Install Drupal with Composer for your Project

  • Last updated
  • 1 minute read


Create a new Composer-managed Drupal application using Composer, install (download) a Drupal module using Composer, and update a Drupal module using Composer



Learn how to create a new Drupal project using Composer with this step-by-step tutorial. Master Drupal setup and development with Composer for a streamlined workflow.

  1. Creating a new Drupal application with Composer

    Acquia recommends using Composer’s create-project command to create a new Drupal application using a predefined template.

    When you execute composer create-project [example/project], it will clone example/project from Packagist and use it as a template for your new project.

    Your new project will not depend on example/project. Think of it like photocopying the template. You’ll end up with a copy. Any future changes to the original will not affect the copy. It’s just a starting point.

    Acquia offers two such templates:

    Both of these templates follow the best practices outlined in How to Structure Your Drupal Repository.

    Try it yourself

    Using Composer

    To create a new Drupal application that uses acquia/drupal-recommended-project as a template, execute the following commands in your terminal:

    (replace drupal-project with the name of the project directory you want to use)

    composer create-project acquia/drupal-recommended-project drupal-project --no-interaction 
    cd drupal-project

    For more information, see Using Composer to Install Drupal and Manage Dependencies.

    Using Acquia CLI

    If you have Acquia CLI installed on your machine (it’s already installed in all Acquia Cloud IDEs) you can alternatively use the acli new command to create a new Drupal application with Composer. The new command will simply prompt you to choose one of Acquia’s Composer templates and run the composer create-project command for you "under the hood."

    acli new drupal-project 
    cd drupal-project
  2. Push your new code upstream

    Now that you have a new project, you can push your “first commit” upstream to a Git remote.  Use the typical process of adding a Git remote to your local Git repository and pushing code. E.g.,

    git init
    git remote add [remote-name] [remote-url]
    git push [remote-name] [branch-name]

    Where [remote-name] is whatever you’d like to name your remote (often this is origin) and [remote-url] is the remote URL of your remote Git repository. 

    For example, if you’re using Acquia Code Studio, you can find the remote URL of your Code Studio project here:

    To add this Git remote (named codestudio) and push your code, you’d run:

    git remote add codestudio [url]
    git push codestudio main 

    Note that the Acquia project templates configure Git to ignore Composer-provided files by default. For instance, the docroot/core directory will not be committed to your Git repository because of the following line in the .gitignore file: /docroot/core. For more information see How to Structure Your Drupal Repository

  3. Download a new Drupal module, theme, or distro via Composer

    All of the modules, themes, and distributions hosted on are made available as Composer packages. You can use Composer to download and update these packages for your Drupal application.

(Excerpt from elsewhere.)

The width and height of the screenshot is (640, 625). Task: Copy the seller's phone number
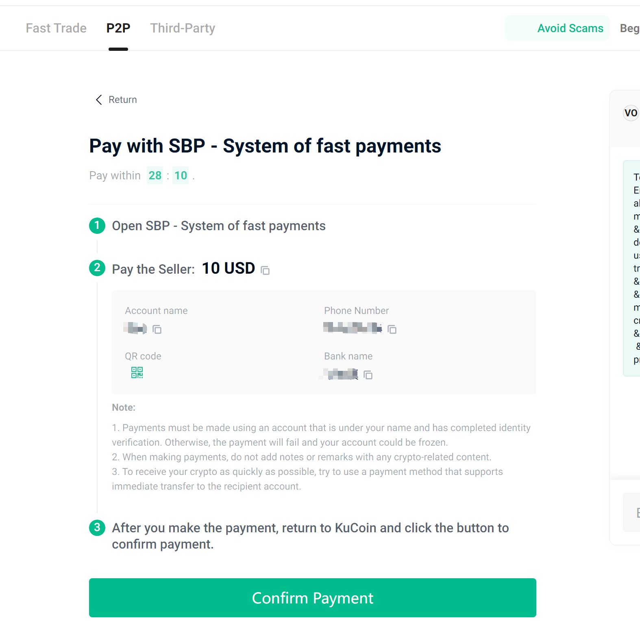point(392,329)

    First, ensure that your application follows Acquia’s best practices as defined in How to structure your Drupal repository. At minimum, your composer.json file must:

    • Include the drupal key in the repositories array so that Composer is able to locate the Drupal packages hosted on
    • Have a properly configured installer-paths key in order to ensure that Drupal projects are downloaded to the correct directories in your local repository


    Composer and Drush use the same words to mean different things. Notably, the word "install" means one thing in Composer parlance and something very different in Drupal parlance.

    TerminologyComposer MeaningDrupal & Drush Meaning
    InstallDownload to local repository and make available via Composer AutoloaderInstall to Drupal database
    PackageA Composer package, inclusive of Drupal modules, themes, distros, etc.A group of modules listed on the Drupal admin "Extend" page.
    ProjectA type of package.A module, theme, distro, or other repository hosted on

    Composer allows you to "require" a set of dependencies that it "installs." Again, in Composer parlance, “install” simply means that the Composer package will be downloaded and correctly loaded (made available to PHP classes) by the Composer autoloader.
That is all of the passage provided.